**Selected extract**
********

There are a small number of cases in which a project that is fundamentally uneconomic would become financially viable purely because the costs of its distribution connection were reduced by a rate basing mechanism. It is appropriate that there be a safeguard to identify such cases and prevent rate-basing of such uneconomic initiatives. Such a mechanism could be designed to be quicker and more certain than the cost-sharing and cap system as currently proposed would be in many cases.
The Feed in Tariff (FIT) program as mandated by the GEA and planned by the OPA includes a number of safeguards against development and rate-basing of uneconomic generation. From an overall policy perspective, it would be preferable to ensure that, once a generation proposition is in the FIT pipeline or has a customer-driven power purchase agreement, it would not generally experience a great deal of additional uncertainty over its ability to secure a distribution connection. Outside of exceptional cases, if there are significant benefits to customers, then the cap on cost sharing of distribution costs should not be necessary.
The cost of distribution system expansions can be justifiably applied to the full rate base in most cases for a number of reasons: a) Because it benefits customers on the system beyond the immediate proponents of the generation project by increasing capacity and/or reliability of the grid b) Because it increases the use of renewable energy c) Because it improves the environmental performance of the system as a whole by increasing energy efficiency d) Because it contributes to the development of a smart grid.
There are in fact very few cases where a generator will have a power purchase contract that would not produce one or more of these benefits to a significant extent.
Of course there will be specific instances where distribution expansions will be too expensive to justify, given the extent of the benefit that is likely to result. While from a policy perspective it is important to make the incorporation of additional renewable generation relatively easy, in some cases the expansion costs will be out of proportion to the benefits.
In order to protect ratepayers from imprudent costs, APPrO proposes an interim review option be made available until such time as the relevant distributor has an approved infrastructure plan in place. The review would ensure that any costs added to the rate base in the absence of an approved infrastructure plan are considered prudent from a regulatory perspective.
Throughout this submission it is assumed that generators will continue to pay the full cost of their own connection facilities, on the basis of shallow connection costs, as is the case today.
3. Special circumstances faced in this proceeding
The OEB faces unique challenges in this proceeding because the decision will be made at the same time as significant change is underway in two major areas which could impact the context for the proposed amendments. Since the GEA has provided for province-wide recovery of distribution system reinforcement costs, the proposed cost responsibilities for expansions could soon be more generally defined as shared system costs. Secondly, where the approved infrastructure plans of distributors provide for expansions, cost responsibilities could be more generally defined as distribution-related. Both of these factors could greatly alleviate the need for a cap on cost-sharing of generation connections.
Until the province-wide recovery mechanism is finalized and the local infrastructure plans are approved it will be difficult for generators to proceed with investment plans because of the uncertainty. For this reason, it will be necessary to reconsider the options from a generator perspective, when further information is available on how the province wide cost-recovery mechanisms and infrastructure plans will operate in practice. APPrO’s comments and emphasis in this proceeding will likely require reassessment when further information on these two factors is available.

********

**Record list**
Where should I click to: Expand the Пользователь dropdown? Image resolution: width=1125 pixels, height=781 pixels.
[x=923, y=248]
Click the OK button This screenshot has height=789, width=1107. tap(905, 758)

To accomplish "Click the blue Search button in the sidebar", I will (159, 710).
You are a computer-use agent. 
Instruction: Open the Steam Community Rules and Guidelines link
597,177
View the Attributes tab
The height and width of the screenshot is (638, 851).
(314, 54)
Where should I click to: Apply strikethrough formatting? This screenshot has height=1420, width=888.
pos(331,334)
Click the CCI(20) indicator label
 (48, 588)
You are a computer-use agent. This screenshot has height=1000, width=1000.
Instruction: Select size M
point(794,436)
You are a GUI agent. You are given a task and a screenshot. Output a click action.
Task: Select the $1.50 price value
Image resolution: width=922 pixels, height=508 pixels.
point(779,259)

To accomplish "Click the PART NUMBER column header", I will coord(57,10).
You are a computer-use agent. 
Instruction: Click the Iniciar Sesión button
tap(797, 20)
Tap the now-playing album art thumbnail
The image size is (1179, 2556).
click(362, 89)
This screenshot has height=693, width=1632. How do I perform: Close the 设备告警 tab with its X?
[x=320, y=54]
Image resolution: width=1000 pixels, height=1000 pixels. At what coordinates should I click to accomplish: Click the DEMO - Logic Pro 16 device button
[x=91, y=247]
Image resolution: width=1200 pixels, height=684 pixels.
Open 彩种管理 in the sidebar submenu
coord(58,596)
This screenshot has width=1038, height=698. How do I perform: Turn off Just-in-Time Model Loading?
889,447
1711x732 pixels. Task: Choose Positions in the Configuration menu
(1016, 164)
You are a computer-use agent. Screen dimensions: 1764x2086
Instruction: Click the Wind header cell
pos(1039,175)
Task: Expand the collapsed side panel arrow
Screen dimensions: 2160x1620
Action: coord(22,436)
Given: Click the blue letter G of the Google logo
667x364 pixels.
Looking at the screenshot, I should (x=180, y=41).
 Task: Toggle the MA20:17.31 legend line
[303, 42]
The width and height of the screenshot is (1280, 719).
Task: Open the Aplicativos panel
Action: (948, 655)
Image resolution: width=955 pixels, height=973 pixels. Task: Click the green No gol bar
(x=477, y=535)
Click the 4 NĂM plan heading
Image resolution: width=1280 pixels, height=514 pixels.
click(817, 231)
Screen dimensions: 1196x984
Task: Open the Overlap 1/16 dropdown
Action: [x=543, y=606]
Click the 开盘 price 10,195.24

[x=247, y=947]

********

**Work instructions**
[1] Condense the paragraph of the distribution cost submission that begins "The OEB faces unique challenges" into a shorter version that keeps its main facts.
[2] Extend the distribution cost submission past its final sentence with the next part.

**Answer list**
[1] The OEB's decision comes while significant change is underway in two areas. First, because the GEA provides for province-wide recovery of distribution system reinforcement costs, cost responsibilities for expansions could soon be defined as shared system costs. Second, where distributors' approved infrastructure plans provide for expansions, those cost responsibilities could be defined as distribution-related. Both factors could greatly reduce the need for a cap on cost-sharing of generation connections.

[2]
APPrO believes that the operations designed to support the Ontario Power Authority’s Economic Connection Test (ECT) under the FIT program will provide a great deal of useful information about the viability of a given generator connection application. The ECT will assess the impact of the proposed connection on the electrical grid at a high level and will take into account the interaction between a range of proposed expansions and improvements triggered by GEA qualifying facilities, other generators and loads. APPrO expects that this information will assist distributors when considering a given generator connection application and provide relevant input for the OEB to determine the overall efficiency and system benefit of the related infrastructure investment.
4. APPrO recommendations
Province-wide cost recovery
APPrO strongly supports the sharing of cost recovery between local distribution ratepayers and provincial ratepayers as envisioned in the GEA. Cost-efficient renewable generation would not be possible without a provincial cost-sharing mechanism which will allow system development costs to be shared by electricity customers across the province, rather than being paid for exclusively by local distribution customers. The purpose and rationale for such cost-sharing is similar to that of the Feed In Tariff (FIT) program, and is in fact integrally related to the FIT program. The allocation of cost recovery should recognize the system-wide benefits shared by all electricity consumers across the province and the benefits accruing specifically to distribution ratepayers in terms of service, reliability and upstream charges avoided by their distributor for wholesale market and transmission services.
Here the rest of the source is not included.